Segment Open
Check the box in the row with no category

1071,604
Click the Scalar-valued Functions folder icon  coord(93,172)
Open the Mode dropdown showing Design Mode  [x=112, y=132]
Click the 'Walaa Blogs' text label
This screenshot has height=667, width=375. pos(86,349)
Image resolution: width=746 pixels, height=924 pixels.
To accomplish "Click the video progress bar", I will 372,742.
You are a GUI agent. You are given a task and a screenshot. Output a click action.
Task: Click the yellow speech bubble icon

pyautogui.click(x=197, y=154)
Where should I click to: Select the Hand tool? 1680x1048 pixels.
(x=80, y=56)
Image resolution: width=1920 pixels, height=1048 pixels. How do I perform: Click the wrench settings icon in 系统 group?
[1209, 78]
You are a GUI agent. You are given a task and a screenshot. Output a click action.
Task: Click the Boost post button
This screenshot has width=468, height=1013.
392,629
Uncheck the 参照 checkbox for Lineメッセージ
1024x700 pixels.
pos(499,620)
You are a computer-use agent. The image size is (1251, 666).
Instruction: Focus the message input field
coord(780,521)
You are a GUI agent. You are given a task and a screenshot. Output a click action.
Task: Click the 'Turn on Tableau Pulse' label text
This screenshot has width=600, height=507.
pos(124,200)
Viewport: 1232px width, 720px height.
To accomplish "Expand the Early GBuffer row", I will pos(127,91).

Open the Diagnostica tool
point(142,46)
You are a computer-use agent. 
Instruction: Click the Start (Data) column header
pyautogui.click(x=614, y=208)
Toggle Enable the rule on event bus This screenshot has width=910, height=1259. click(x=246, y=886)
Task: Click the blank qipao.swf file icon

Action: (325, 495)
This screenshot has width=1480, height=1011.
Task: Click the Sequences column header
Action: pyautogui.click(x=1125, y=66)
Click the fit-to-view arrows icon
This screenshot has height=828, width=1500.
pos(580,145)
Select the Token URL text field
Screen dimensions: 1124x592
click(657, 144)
Segment Closed
TO DO
I would like the records restated exactly, with every line intact.

RESULT OF THE EXERCISE
Check the box in the row with no category

1071,604
Click the Scalar-valued Functions folder icon  coord(93,172)
Open the Mode dropdown showing Design Mode  [x=112, y=132]
Click the 'Walaa Blogs' text label
This screenshot has height=667, width=375. pos(86,349)
Image resolution: width=746 pixels, height=924 pixels.
To accomplish "Click the video progress bar", I will 372,742.
You are a GUI agent. You are given a task and a screenshot. Output a click action.
Task: Click the yellow speech bubble icon

pyautogui.click(x=197, y=154)
Where should I click to: Select the Hand tool? 1680x1048 pixels.
(x=80, y=56)
Image resolution: width=1920 pixels, height=1048 pixels. How do I perform: Click the wrench settings icon in 系统 group?
[1209, 78]
You are a GUI agent. You are given a task and a screenshot. Output a click action.
Task: Click the Boost post button
This screenshot has width=468, height=1013.
392,629
Uncheck the 参照 checkbox for Lineメッセージ
1024x700 pixels.
pos(499,620)
You are a computer-use agent. The image size is (1251, 666).
Instruction: Focus the message input field
coord(780,521)
You are a GUI agent. You are given a task and a screenshot. Output a click action.
Task: Click the 'Turn on Tableau Pulse' label text
This screenshot has width=600, height=507.
pos(124,200)
Viewport: 1232px width, 720px height.
To accomplish "Expand the Early GBuffer row", I will pos(127,91).

Open the Diagnostica tool
point(142,46)
You are a computer-use agent. 
Instruction: Click the Start (Data) column header
pyautogui.click(x=614, y=208)
Toggle Enable the rule on event bus This screenshot has width=910, height=1259. click(x=246, y=886)
Task: Click the blank qipao.swf file icon

Action: (325, 495)
This screenshot has width=1480, height=1011.
Task: Click the Sequences column header
Action: pyautogui.click(x=1125, y=66)
Click the fit-to-view arrows icon
This screenshot has height=828, width=1500.
pos(580,145)
Select the Token URL text field
Screen dimensions: 1124x592
click(657, 144)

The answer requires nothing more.